Comment 2 for bug 1072112

This bug is introduced by commit 373df66 for optimizing &REST arguments.

The (CAR ARGS) in #'TEST is source-transformed to
        (%REST-REF 0 ARGS #:REST-CONTEXT #:REST-COUNT) which might be (the optimized case) finally ir1-transformed to
        (%MORE-ARG #:REST-CONTEXT 0) for accessing the CAR of ARGS in more context.
The bad thing is %MORE-ARG can't check context boundary itself and %REST-REF doesn't help it either.

Unfortunately, more context won't be established if caller of #'TEST doesn't supply any rest arguments, see COPY-MORE-ARG.

This bug is just the case. %MORE-ARG accesses stack area which is not a more context at all; Any unexpected low level bits can be returned as the CAR of ARGS, including things not a lisp object.
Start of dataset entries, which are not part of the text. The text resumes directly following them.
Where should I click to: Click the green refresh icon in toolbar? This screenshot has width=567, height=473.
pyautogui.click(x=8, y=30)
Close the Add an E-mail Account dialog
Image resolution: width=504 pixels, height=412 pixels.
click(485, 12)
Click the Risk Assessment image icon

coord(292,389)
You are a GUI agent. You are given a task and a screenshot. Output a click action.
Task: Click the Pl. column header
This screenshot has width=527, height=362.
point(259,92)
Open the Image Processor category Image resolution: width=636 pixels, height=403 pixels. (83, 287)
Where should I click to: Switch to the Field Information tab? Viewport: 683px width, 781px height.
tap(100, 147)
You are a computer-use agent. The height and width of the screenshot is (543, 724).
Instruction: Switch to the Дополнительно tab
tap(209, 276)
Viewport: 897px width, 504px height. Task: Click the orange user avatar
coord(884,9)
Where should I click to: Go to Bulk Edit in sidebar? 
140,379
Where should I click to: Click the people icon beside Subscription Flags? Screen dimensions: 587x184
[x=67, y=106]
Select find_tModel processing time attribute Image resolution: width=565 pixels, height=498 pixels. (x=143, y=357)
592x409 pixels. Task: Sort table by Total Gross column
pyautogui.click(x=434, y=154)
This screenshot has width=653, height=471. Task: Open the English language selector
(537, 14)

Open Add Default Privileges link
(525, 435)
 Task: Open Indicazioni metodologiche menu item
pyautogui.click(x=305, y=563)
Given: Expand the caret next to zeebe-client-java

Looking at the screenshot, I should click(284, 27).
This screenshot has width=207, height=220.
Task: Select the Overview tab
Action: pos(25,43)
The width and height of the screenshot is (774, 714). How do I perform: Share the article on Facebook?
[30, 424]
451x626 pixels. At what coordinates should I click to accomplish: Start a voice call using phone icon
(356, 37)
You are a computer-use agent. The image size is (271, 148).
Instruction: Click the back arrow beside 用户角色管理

The same reason bug also happens in NTH, ELT. try:

    (defun test (n &rest args)
          (nth n args))

    (loop for i from 0 to 1000
              collect (test i))

I'm not very familiar with the more context actually, so to ensure I don't have miss understanding. To fix the bug,
Is it ok to let %REST-ARGS to check the context boundary,
or 'd better extend %MORE-ARG to check the context boundary.
or 'd better change %MORE-ARG-CONTEXT to return (values NIL 0) if no context established?